Sem arrependimento, porém com o sentimento onipresente de que amanhã será o dia
do retorno. Como quase todo imigrado, que pensou milhões de vezes em voltar e
outros tantos milhões em ficar, preparei o retorno que nunca concretizei.
Talvez seja assim até o fim, talvez este livro seja um início de resposta.
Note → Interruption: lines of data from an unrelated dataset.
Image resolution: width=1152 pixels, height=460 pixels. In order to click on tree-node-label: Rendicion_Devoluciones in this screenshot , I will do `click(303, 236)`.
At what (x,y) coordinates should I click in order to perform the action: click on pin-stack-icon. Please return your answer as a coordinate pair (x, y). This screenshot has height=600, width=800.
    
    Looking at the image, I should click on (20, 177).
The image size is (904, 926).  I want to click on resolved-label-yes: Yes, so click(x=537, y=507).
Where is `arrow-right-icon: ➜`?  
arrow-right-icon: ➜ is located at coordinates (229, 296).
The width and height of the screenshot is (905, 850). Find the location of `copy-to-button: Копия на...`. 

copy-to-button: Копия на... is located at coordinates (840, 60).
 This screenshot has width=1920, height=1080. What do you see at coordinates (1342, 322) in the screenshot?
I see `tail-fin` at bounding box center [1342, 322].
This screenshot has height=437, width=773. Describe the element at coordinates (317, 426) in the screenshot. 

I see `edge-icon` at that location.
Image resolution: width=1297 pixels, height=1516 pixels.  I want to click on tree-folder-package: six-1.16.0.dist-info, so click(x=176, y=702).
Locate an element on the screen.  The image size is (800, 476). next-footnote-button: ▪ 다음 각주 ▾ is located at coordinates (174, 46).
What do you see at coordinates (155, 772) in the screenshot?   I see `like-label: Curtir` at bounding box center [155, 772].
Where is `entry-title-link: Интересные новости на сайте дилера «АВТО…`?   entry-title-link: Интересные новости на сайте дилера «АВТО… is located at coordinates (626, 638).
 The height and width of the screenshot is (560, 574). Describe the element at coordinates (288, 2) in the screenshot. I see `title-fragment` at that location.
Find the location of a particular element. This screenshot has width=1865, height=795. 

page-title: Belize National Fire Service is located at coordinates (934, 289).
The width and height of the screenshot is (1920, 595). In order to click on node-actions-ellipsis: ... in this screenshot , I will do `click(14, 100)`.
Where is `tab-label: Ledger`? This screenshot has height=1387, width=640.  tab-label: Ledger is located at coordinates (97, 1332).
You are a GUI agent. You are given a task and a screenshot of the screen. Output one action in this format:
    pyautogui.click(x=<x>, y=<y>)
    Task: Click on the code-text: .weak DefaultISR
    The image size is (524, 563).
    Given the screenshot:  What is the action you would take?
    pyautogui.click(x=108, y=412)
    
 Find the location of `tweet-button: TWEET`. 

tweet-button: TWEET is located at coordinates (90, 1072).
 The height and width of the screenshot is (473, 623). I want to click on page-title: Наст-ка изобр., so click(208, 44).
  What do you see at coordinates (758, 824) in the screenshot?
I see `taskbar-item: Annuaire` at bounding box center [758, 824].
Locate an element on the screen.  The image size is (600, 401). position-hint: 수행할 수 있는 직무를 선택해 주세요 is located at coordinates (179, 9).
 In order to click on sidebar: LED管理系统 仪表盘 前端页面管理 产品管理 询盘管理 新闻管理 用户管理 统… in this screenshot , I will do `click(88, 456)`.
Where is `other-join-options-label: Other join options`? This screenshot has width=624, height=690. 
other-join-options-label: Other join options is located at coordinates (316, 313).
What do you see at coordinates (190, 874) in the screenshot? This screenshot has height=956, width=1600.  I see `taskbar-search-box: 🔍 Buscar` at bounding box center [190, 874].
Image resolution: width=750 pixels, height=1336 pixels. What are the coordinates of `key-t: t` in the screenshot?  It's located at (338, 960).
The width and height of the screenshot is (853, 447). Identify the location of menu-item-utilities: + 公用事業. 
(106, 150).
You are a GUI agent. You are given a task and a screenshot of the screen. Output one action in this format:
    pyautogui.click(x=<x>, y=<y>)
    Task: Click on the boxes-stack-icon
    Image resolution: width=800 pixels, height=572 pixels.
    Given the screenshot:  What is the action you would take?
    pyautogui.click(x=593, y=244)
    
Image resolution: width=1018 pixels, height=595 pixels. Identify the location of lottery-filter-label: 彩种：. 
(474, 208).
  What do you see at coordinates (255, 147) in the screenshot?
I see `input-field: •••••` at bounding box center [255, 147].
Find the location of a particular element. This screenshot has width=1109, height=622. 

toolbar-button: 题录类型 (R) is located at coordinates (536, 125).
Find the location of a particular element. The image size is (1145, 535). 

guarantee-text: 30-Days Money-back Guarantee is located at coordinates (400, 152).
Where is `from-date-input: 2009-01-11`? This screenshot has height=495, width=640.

Pouco importa qual seja o futuro, tornei-me parisiense, uma cidadania diferente
de qualquer outra.
Neste
livro, deixei de lado reportagens de guerra, como a da Bósnia-Herzegovina e a
do Oriente Médio, e coberturas de fatos marcantes, como a chegada do aiatolá
Khomeini a Teerã, os atentados de Paris cometidos nos anos 1980 pelo argelino
GIA (Grupo Islâmico Armado), a greve do Sindicato Solidariedade, liderado por
Lech Walesa, em Gdansk, pedra inaugural do desaparecimento da Cortina de Ferro,
o encontro desencontrado do polonês com Lula, ambos ainda sindicalistas, um
querendo sair do comunismo, o outro querendo abraçá-lo, o primeiro voo do
Concorde, o lançamento do satélite Brasilsat 1 pelo foguete Ariane, da base de
Kourou, na Guiana, ou ainda a morte trágica de Lady Diana no túnel da Ponte
Alma, quase em frente à nossa embaixada, entre tantos outros. Optei por
acontecimentos que talvez possam parecer menores, mas que, por razões diversas,
me tocaram, me fizeram rir, chorar, me deixaram feliz ou indignado, me tiraram
o sono. Quis também traçar, em breves pinceladas, este país de contradições – a
França –, sobre o qual muito se fala e pouco se sabe, e que, apesar de
sentimentos ambivalentes, está impregnado na minha pele.
Inspirado
no mestre Hemingway, rascunhei a “minha” Paris, feminina por excelência, que
continua a ser uma festa. Quis dividir com cada um dos leitores as largas
avenidas e os recônditos desta cidade única no mundo, a mais visitada, que
esconde dos turistas alguns de seus maiores tesouros. Procure uma similar, não
vai encontrar.
Não
tive a pretensão de escrever um livro exaustivo sobre a minha carreira de
correspondente internacional, talvez a mais longa do jornalismo radiofônico
brasileiro, nem dar conselhos para jovens que se lançam na profissão com o sonho
de abraçar o mundo. Mesmo se a eles dedico algumas linhas vindas de outro
século, antes da internet, em que nem sonhávamos com o mundo virtual. Para as
chamadas “putas velhas” do jornalismo, vão aqui lembranças de como era
trabalhar no tempo em que a palavra “reportagem” tinha som de máquina de
escrever, gravador de fita, mancha de carbono nos dedos, sabor do cafezinho de
garrafa térmica.
Ao
escrever, quis apenas tirar ao acaso da caixa de memória histórias como aquelas
que animavam as noitadas de jornalistas “das antigas”, quando ao sair da sala
de redação, após o fechamento da edição, nós nos reuníamos no boteco do Alemão
para jogar conversa fora e depois, no jantar da alta madrugada, nos paulistanos
Sujinho, Gigetto, Giovanni Bruno ou Pirandello, para relembrar “causos”. Sem
saudosismo e sem smartphone. Histórias, com h minúsculo, para serem
saboreadas com uma taça de bordeaux, de preferência tinto, camembert e
baguette, em frente ao fogo da lareira crepitando.
Este
livro é, antes de tudo, um bate-papo com os ouvintes, para quem sou uma voz sem
rosto e a quem saúdo com um bonjour, direto de Paris.